Rewrite the entries starting at the first one and ending at the line containing "[x=26, y=24]", replacing "How do I perform" with "How can I carry out" and changing nothing else.

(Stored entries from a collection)
'''

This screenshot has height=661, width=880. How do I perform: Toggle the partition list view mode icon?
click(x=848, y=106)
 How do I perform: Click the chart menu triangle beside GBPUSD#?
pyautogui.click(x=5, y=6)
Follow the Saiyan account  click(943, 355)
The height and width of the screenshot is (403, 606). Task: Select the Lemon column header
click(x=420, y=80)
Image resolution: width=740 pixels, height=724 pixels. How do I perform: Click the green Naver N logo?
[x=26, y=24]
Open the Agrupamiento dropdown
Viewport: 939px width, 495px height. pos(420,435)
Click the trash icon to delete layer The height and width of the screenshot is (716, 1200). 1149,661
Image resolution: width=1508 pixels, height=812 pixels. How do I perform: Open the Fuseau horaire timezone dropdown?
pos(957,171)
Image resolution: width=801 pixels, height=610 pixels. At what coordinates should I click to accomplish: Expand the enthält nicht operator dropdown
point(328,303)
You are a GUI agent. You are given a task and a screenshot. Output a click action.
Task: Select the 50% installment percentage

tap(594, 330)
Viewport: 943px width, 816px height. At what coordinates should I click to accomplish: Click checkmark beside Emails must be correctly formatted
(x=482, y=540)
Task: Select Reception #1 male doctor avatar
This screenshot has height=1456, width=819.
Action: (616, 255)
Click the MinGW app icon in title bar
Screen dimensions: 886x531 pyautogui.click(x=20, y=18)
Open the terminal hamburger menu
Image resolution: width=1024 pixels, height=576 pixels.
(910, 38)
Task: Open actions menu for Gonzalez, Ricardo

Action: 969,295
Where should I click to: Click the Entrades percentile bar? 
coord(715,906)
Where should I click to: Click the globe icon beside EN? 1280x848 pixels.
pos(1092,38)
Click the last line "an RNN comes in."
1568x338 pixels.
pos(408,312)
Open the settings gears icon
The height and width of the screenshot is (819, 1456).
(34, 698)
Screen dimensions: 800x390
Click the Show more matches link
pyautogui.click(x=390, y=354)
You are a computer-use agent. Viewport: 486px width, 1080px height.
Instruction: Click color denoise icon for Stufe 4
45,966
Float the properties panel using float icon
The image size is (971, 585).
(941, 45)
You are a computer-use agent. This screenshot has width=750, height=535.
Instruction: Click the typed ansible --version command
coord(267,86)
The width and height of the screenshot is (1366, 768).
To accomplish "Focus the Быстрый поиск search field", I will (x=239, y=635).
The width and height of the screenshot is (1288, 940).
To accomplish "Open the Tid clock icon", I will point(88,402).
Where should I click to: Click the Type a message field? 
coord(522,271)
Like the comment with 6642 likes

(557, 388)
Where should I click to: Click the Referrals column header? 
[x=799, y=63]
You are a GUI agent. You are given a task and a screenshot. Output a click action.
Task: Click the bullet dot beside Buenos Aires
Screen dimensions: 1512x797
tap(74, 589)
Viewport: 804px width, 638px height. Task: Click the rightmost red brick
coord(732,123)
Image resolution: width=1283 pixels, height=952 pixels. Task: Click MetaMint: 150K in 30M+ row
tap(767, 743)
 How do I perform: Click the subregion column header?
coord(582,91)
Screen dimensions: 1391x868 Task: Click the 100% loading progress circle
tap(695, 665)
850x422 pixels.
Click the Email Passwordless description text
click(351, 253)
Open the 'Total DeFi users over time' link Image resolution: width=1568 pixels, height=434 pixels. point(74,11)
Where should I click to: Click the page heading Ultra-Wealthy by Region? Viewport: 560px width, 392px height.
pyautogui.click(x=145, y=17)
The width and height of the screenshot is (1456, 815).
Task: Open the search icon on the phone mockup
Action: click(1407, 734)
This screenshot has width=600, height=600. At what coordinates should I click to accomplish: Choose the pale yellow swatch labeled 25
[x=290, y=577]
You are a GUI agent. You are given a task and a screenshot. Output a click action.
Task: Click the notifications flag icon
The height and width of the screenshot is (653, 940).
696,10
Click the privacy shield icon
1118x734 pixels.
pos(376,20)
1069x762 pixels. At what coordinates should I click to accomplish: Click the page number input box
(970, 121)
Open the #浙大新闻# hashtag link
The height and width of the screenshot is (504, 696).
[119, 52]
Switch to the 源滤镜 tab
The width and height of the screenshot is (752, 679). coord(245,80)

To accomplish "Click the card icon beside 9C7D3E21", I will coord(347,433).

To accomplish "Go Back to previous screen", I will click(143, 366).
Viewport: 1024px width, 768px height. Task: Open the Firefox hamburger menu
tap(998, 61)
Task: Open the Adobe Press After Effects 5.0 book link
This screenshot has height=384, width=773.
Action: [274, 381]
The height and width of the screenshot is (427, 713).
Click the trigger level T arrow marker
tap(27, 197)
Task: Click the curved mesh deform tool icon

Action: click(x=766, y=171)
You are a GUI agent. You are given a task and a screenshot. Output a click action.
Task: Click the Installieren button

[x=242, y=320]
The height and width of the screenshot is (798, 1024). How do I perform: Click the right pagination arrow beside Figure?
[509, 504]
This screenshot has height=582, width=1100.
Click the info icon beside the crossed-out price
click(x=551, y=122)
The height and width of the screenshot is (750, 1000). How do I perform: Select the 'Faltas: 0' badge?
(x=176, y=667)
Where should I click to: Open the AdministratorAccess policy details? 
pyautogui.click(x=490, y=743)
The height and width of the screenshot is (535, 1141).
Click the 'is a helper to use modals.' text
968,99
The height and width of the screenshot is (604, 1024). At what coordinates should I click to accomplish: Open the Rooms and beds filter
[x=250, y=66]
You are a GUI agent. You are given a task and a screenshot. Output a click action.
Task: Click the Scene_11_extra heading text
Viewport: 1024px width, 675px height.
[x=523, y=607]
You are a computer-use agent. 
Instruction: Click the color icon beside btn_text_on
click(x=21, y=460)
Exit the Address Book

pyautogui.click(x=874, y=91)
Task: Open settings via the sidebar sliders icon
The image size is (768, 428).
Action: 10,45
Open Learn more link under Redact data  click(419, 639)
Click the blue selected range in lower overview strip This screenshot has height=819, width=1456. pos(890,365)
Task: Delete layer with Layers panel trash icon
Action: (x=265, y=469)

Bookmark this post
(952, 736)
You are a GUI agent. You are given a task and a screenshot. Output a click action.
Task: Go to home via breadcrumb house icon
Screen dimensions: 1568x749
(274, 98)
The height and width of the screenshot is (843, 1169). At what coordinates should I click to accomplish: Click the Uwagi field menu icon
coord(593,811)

'''

CORRECT RESULT |
This screenshot has height=661, width=880. How can I carry out: Toggle the partition list view mode icon?
click(x=848, y=106)
 How can I carry out: Click the chart menu triangle beside GBPUSD#?
pyautogui.click(x=5, y=6)
Follow the Saiyan account  click(943, 355)
The height and width of the screenshot is (403, 606). Task: Select the Lemon column header
click(x=420, y=80)
Image resolution: width=740 pixels, height=724 pixels. How can I carry out: Click the green Naver N logo?
[x=26, y=24]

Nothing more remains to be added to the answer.